Nicholas Rossolillo (Zynga): Mobile video game developer Zynga has been absolutely clobbered this year. The company barely registered a dip in March 2020 when initial lockdowns occurred, as stay-at-home orders made millions of people new mobile gamers -- a direct benefit to Zynga's business. But after more than doubling through early 2021, the stock has backtracked all the way to where it was in 2019.  

Of course, if Zynga was suddenly losing all of those new mobile gamers and then some, the punishment would be warranted. But that's not what's going on here. Revenue was up 40% year over year to $705 million, and monthly average users (MAUs) skyrocketed 120% compared to last year to 183 million in third-quarter 2021. Of course, a handful of acquisitions, including Rollic (maker of casual game Tangle Master 3D), helped boost these figures, but Zynga is nevertheless doing just fine.

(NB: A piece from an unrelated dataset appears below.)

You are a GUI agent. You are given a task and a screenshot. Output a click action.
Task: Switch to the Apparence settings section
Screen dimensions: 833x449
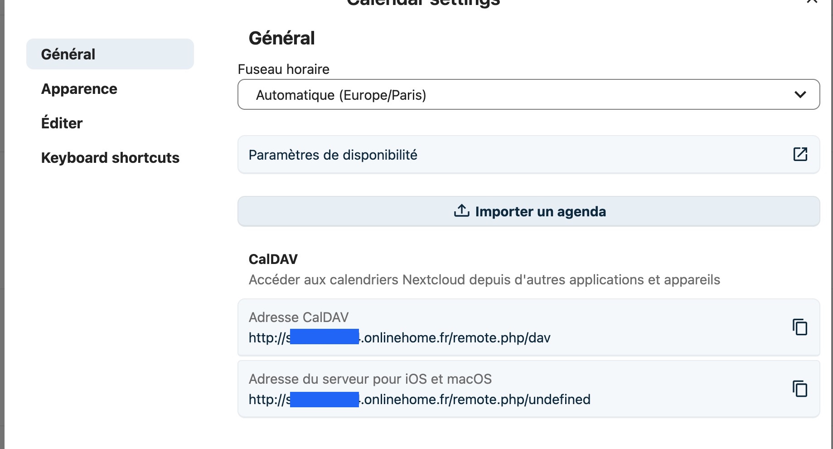pos(79,89)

The issue many investors have found with Zynga is its growing advertising business, which is now about 20% of total revenue compared to just 11% last year. With Apple (NASDAQ:AAPL) and others starting to crack down on device activity tracking, the value of mobile ads could decrease, and publishers like Zynga will need to adapt. Regardless, the company said it still expects to grow by a low double-digit percentage rate in 2022 and expand its profit margins as it starts to fully integrate its acquisitions from the last two years.

After the drubbing Zynga stock has endured, shares trade for a lowly 2.3 times trailing-12-month sales and 22 times trailing-12-month free cash flow. Mobile games are a massive worldwide industry, and Zynga is expanding its reach and finding plenty of growth opportunities. I plan to double down on my investment in this video game leader.

You should absolutely buy Netflix on the dips

Anders Bylund (Netflix): Shares of video-streaming veteran Netflix notched fresh all-time highs in mid-November. Two short weeks later, the stock has retreated more than 12% and is back to prices not seen since early October.

You know how you're supposed to keep some dry powder in your brokerage accounts so you'll be ready to buy certain high-quality stocks on the dips? Yeah, this is one of those notorious dips that had nothing to do with flaws in Netflix's business model or its growth prospects. Instead, the stock was dragged down by the marketwide flight from high-flying growth stocks. Those record prices Netflix's stock touched a couple of weeks ago set the ticker up for this senseless correction.

It's time to take action.

As a reminder, the company got back to delivering positive subscriber and earnings surprises in October's third-quarter report. Management forecast a record-breaking holiday quarter in terms of subscriber additions, and some analysts believe that Netflix's ambitious projections still are too low.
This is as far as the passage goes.